> **Problem to solve**:
In full and unaltered, output the records below.

> **Supplied data**:

========================

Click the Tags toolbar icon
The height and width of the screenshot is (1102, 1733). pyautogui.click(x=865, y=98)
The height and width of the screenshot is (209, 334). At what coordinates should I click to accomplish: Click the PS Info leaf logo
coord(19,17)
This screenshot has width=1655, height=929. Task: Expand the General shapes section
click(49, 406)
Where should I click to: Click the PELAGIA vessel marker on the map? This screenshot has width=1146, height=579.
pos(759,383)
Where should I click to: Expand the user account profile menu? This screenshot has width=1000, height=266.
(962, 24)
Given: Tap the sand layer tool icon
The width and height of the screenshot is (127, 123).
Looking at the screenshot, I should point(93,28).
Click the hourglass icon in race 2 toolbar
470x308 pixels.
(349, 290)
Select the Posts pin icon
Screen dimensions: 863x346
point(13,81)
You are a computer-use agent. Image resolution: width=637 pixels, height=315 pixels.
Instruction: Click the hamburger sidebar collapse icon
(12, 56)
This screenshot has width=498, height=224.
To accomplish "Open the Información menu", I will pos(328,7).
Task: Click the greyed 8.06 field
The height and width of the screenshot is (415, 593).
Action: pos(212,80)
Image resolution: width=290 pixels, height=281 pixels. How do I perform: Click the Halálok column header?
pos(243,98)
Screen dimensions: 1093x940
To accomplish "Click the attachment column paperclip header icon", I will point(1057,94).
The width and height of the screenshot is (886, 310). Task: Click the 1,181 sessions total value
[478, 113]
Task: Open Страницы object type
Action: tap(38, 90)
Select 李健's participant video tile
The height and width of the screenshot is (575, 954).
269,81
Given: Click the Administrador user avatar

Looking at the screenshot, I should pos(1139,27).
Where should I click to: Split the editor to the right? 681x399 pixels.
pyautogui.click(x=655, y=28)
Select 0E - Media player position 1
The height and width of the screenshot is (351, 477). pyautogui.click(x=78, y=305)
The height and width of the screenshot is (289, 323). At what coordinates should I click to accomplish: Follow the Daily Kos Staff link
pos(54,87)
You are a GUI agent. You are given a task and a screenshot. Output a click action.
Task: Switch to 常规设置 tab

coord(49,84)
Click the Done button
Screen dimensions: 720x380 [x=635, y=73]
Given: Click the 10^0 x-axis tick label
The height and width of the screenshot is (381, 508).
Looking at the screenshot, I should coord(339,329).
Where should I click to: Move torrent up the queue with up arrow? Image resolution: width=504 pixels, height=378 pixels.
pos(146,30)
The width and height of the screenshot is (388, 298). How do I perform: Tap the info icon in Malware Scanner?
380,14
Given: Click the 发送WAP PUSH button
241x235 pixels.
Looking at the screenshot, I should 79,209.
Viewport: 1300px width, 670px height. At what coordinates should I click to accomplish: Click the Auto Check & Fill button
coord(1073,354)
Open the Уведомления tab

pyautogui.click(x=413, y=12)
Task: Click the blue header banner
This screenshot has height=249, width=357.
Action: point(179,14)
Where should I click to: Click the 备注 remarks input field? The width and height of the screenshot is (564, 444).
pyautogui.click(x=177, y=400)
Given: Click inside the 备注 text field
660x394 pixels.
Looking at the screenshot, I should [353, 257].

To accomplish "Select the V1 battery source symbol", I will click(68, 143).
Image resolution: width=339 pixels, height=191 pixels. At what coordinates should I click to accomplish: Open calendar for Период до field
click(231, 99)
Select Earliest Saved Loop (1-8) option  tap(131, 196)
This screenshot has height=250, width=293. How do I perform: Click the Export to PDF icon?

========================

> **Response for this exercise**:
Click the Tags toolbar icon
The height and width of the screenshot is (1102, 1733). pyautogui.click(x=865, y=98)
The height and width of the screenshot is (209, 334). At what coordinates should I click to accomplish: Click the PS Info leaf logo
coord(19,17)
This screenshot has width=1655, height=929. Task: Expand the General shapes section
click(49, 406)
Where should I click to: Click the PELAGIA vessel marker on the map? This screenshot has width=1146, height=579.
pos(759,383)
Where should I click to: Expand the user account profile menu? This screenshot has width=1000, height=266.
(962, 24)
Given: Tap the sand layer tool icon
The width and height of the screenshot is (127, 123).
Looking at the screenshot, I should point(93,28).
Click the hourglass icon in race 2 toolbar
470x308 pixels.
(349, 290)
Select the Posts pin icon
Screen dimensions: 863x346
point(13,81)
You are a computer-use agent. Image resolution: width=637 pixels, height=315 pixels.
Instruction: Click the hamburger sidebar collapse icon
(12, 56)
This screenshot has width=498, height=224.
To accomplish "Open the Información menu", I will pos(328,7).
Task: Click the greyed 8.06 field
The height and width of the screenshot is (415, 593).
Action: pos(212,80)
Image resolution: width=290 pixels, height=281 pixels. How do I perform: Click the Halálok column header?
pos(243,98)
Screen dimensions: 1093x940
To accomplish "Click the attachment column paperclip header icon", I will point(1057,94).
The width and height of the screenshot is (886, 310). Task: Click the 1,181 sessions total value
[478, 113]
Task: Open Страницы object type
Action: tap(38, 90)
Select 李健's participant video tile
The height and width of the screenshot is (575, 954).
269,81
Given: Click the Administrador user avatar

Looking at the screenshot, I should pos(1139,27).
Where should I click to: Split the editor to the right? 681x399 pixels.
pyautogui.click(x=655, y=28)
Select 0E - Media player position 1
The height and width of the screenshot is (351, 477). pyautogui.click(x=78, y=305)
The height and width of the screenshot is (289, 323). At what coordinates should I click to accomplish: Follow the Daily Kos Staff link
pos(54,87)
You are a GUI agent. You are given a task and a screenshot. Output a click action.
Task: Switch to 常规设置 tab

coord(49,84)
Click the Done button
Screen dimensions: 720x380 [x=635, y=73]
Given: Click the 10^0 x-axis tick label
The height and width of the screenshot is (381, 508).
Looking at the screenshot, I should coord(339,329).
Where should I click to: Move torrent up the queue with up arrow? Image resolution: width=504 pixels, height=378 pixels.
pos(146,30)
The width and height of the screenshot is (388, 298). How do I perform: Tap the info icon in Malware Scanner?
380,14
Given: Click the 发送WAP PUSH button
241x235 pixels.
Looking at the screenshot, I should 79,209.
Viewport: 1300px width, 670px height. At what coordinates should I click to accomplish: Click the Auto Check & Fill button
coord(1073,354)
Open the Уведомления tab

pyautogui.click(x=413, y=12)
Task: Click the blue header banner
This screenshot has height=249, width=357.
Action: point(179,14)
Where should I click to: Click the 备注 remarks input field? The width and height of the screenshot is (564, 444).
pyautogui.click(x=177, y=400)
Given: Click inside the 备注 text field
660x394 pixels.
Looking at the screenshot, I should [353, 257].

To accomplish "Select the V1 battery source symbol", I will click(68, 143).
Image resolution: width=339 pixels, height=191 pixels. At what coordinates should I click to accomplish: Open calendar for Период до field
click(231, 99)
Select Earliest Saved Loop (1-8) option  tap(131, 196)
This screenshot has height=250, width=293. How do I perform: Click the Export to PDF icon?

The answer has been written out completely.